"You don't just wake up and decide you want to be an NFL football player or a college football player," says All-Pro kick returner Josh Cribbs. To get to the highest level, Cribbs maintained a clear focus and embraced a big-fish-in-a-small pond mind-set.
As a sophomore standout QB at Washington, D.C. powerhouse Paul Laurence Dunbar High School, the inexperienced (or so they said) Cribbs led the Crimson Tide to three consecutive D.C. Interscholastic Association championships. Big-time college programs took notice. However, they focused on the fact that Cribbs made more plays with his feet than with his arm, which led to a different kind of recruiting strategy.
Cribbs explains, "Syracuse wanted to redshirt me [and] change my position to safety. Maryland wanted to redshirt me [too]. I wanted to play right now. I felt that I was good enough." Turns out, he was. And Cribbs' wish was granted by Kent State University in Ohio.
"People always ask, 'Why Kent State?'" Cribbs' response is simple: "When a program says, 'We're going to put you at the number one spot right now. You'll be the leader of the team,' that's a tremendous selling point."
KSU allowed Cribbs to make an immediate impact instead of observing the action from the bench at a big-time program. As a freshman with a football scholarship, Cribbs stood out in an open competition for the starting QB job. He staked his claim, then backed it up. Cribbs says, "I was confident in my ability that, when given a chance and given the opportunity, I could get the job done."
After coming off the bench in relief during the first two games, Cribbs took over the job of starting QB. Then, he literally ran with it, finishing the season as the nation's fourth-leading rusher among QBs and leading the Golden Flashes to their first over .500 season in 14 years.

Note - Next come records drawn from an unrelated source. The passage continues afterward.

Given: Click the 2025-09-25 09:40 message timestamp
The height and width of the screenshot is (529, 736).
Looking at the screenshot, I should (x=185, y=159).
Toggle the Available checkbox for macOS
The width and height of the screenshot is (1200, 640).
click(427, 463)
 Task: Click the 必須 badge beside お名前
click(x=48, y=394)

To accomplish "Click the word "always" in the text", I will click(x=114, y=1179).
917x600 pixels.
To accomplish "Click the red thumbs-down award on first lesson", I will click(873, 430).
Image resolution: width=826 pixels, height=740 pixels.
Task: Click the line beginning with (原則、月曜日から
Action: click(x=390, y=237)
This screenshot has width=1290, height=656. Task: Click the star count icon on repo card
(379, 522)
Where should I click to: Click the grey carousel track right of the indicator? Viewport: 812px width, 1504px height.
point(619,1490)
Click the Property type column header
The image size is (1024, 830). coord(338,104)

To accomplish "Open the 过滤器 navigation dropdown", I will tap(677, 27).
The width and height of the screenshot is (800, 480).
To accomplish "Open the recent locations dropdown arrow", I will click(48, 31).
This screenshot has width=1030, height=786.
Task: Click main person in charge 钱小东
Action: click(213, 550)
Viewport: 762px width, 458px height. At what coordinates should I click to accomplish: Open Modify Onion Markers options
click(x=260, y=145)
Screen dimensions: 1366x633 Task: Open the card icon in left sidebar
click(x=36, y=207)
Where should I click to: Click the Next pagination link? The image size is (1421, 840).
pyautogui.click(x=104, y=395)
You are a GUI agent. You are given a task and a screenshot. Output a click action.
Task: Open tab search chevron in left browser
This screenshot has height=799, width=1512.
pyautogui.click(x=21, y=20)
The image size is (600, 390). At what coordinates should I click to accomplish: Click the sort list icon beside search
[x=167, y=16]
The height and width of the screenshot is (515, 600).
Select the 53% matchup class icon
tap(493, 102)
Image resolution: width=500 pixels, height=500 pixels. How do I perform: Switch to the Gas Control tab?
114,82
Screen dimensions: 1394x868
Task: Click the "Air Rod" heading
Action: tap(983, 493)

With each subsequent season, Cribbs continued to distinguish himself. The way he played—and trained—was unusual for a QB. He says, "I was lifting like crazy so I [could] get that 225-Bench Test up, running like crazy so my 40 time would be tremendously low—just trying to do everything I could to look good in the scouts' eyes."
Cribbs succeeded in looking good. After signing a rookie contract with the Cleveland Browns as an undrafted free agent, he made an immediate impact on special teams. He says, "I took advantage of all the opportunities, and now I'm at this point right now."
"This point" refers to making the NFL's All Decade Team (2000s) and becoming the League's all-time leader in kickoff returns for touchdowns (eight).